Dozens killed in mosque attack
Sunni-linked newspapers have said the Shiite mosque has been used for torture.
COMBINED DISPATCHES
BAGHDAD, Iraq -- In an audacious assault on a mosque linked to Iraq's largest Shiite political party, suicide bombers killed dozens of worshippers Friday and spurred accusations from a leading Shiite politician that Sunni leaders are provoking a "sectarian war."
Men and women were filing out of Baghdad's revered Buratha Mosque after Friday prayers when the suicide bombers, wearing women's cloaks, struck first at the gate near where female worshippers are searched before being allowed to enter the mosque's grounds. In the confusion after the initial blast, at least one other bomber ran into the mosque and exploded a suicide vest.
Friday's attack, the deadliest in Iraq this year, killed at least 79 people, wounded scores more and threatened to further inflame sectarian tensions in a nation that has been engulfed in violence. The coordinated attacks on the Baghdad mosque comes just one day after a car bomb exploded near the Imam Ali shrine in Najaf.
That bomb killed at least 10 and unsettled the holy city, which is secured, in part, by militias loyal to the Supreme Council for Islamic Revolution in Iraq (SCIRI) and the anti-American cleric Muqtada al-Sadr.
Rumors about mosque
Unfounded rumors published in newspapers tied to the Sunni political parties have disparaged the Buratha Mosque with charges that it has been used for torture and secret prisons run by militias and renegade members of the Interior Ministry.
After the blast, the mosque's imam, Jalal Eddin al-Sagheer, who is also a member of parliament and a top SCIRI official, accused Sunni politicians and clerics of running a "campaign of distortions and lies" against the mosque.
"Shiites are the ones who are targeted as part of this dirty sectarian war waged against them as the world watches silently," he told Al-Arabiya satellite television.

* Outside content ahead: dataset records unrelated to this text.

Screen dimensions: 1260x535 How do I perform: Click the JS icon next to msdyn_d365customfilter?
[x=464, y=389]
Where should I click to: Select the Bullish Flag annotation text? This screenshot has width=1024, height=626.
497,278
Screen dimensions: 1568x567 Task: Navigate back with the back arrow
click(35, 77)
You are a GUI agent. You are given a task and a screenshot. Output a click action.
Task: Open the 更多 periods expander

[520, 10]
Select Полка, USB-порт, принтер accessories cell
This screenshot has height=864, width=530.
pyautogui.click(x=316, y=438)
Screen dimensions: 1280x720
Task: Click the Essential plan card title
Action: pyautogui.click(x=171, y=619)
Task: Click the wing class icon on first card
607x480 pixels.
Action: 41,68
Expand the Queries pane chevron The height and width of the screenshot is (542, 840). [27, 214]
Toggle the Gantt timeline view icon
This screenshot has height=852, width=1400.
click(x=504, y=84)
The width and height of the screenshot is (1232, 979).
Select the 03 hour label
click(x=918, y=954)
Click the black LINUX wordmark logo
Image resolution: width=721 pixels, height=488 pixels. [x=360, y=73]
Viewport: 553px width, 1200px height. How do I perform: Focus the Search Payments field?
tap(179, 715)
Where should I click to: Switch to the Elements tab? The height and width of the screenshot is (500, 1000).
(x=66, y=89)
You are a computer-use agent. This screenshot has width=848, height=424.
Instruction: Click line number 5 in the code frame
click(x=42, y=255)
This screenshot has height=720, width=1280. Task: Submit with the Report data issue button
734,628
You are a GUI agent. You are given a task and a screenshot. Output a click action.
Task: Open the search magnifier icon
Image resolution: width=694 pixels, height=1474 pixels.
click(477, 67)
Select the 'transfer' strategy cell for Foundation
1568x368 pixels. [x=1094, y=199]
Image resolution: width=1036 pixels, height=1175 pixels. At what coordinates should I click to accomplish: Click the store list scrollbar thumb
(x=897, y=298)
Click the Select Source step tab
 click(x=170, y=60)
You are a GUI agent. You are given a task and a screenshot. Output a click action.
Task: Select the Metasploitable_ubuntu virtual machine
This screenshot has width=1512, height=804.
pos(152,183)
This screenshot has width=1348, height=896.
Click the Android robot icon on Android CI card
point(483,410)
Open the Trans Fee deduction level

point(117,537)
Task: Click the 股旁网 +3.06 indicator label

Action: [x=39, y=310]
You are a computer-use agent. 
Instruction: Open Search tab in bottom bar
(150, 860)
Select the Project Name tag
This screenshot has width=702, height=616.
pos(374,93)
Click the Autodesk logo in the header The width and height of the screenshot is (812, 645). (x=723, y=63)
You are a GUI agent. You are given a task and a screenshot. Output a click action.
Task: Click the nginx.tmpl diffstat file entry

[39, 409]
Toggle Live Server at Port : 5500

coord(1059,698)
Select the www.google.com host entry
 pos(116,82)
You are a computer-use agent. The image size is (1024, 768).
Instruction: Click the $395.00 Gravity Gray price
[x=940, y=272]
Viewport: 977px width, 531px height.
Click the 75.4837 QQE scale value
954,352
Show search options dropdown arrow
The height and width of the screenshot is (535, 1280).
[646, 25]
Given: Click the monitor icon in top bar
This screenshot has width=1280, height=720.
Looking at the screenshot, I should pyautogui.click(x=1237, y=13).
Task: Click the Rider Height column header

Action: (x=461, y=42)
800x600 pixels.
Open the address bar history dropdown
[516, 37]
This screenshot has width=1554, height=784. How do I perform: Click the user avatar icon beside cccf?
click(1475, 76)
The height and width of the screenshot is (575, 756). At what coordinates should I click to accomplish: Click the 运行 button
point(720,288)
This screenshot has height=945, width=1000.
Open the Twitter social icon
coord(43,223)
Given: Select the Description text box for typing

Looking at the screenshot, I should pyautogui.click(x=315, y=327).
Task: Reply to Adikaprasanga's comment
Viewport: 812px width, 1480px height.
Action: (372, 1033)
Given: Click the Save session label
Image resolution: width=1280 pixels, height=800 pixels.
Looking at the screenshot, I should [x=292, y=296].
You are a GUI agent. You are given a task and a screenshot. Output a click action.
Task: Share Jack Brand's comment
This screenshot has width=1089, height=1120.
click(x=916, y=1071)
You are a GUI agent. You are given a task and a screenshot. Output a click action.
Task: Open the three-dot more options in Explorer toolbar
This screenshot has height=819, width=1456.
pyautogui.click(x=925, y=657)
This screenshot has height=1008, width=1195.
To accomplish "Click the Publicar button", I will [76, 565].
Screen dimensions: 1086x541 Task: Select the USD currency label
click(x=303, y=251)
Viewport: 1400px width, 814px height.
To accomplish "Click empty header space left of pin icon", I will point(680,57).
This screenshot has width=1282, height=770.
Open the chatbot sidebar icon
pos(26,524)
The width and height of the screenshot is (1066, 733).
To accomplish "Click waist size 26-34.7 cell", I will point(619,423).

Since the Feb. 22 bombing of the Askariya shrine in Samarra, Shiite vs. Sunni violence has increased. The unsettled situation has been further complicated by Iraqi politicians' inability to form a government in the nearly four months since parliament was elected.
Blaming Americans
Iraqis blamed Americans for failing to prevent the attack.
"The Americans are preventing the police force from attacking the terrorists more forcefully. America is responsible," one man said. "The police should attack the terrorists directly. And the Sunnis should not be allowed to protect the terrorists."
U.S. Ambassador Zalmay Khalilzad has pushed Iraqi leaders to quickly form a government, and U.S. Secretary of State Condoleezza Rice and British Foreign Secretary Jack Straw made a joint trip to Iraq earlier this week to underscore the importance of settling on leaders.
After the bombing Friday, Khalilzad urged Iraqis to remain calm.
"I urge all Iraqis to exercise restraint in the wake of this tragedy, to come together to fight terror, to continue to resist the provocation to sectarian violence," the ambassador said in a statement.
After the attack, witnesses said the scene was horrific as the wounded lay bleeding and waiting for help and those who were fleeing had to step over the dead as they ran for cover.
Haji Haider, an aide to imam al-Sagheer, said he was leaving the mosque when the bombers struck. Haider said one of the suicide attackers struck less than 100 feet from him and he was spared injury only because there were many people between him and the bomber.
U.S. military deaths
Also Friday, the U.S. military reported the deaths of four more American service members, including one who died from wounds suffered in Baghdad. Two Marines and a soldier were killed Thursday.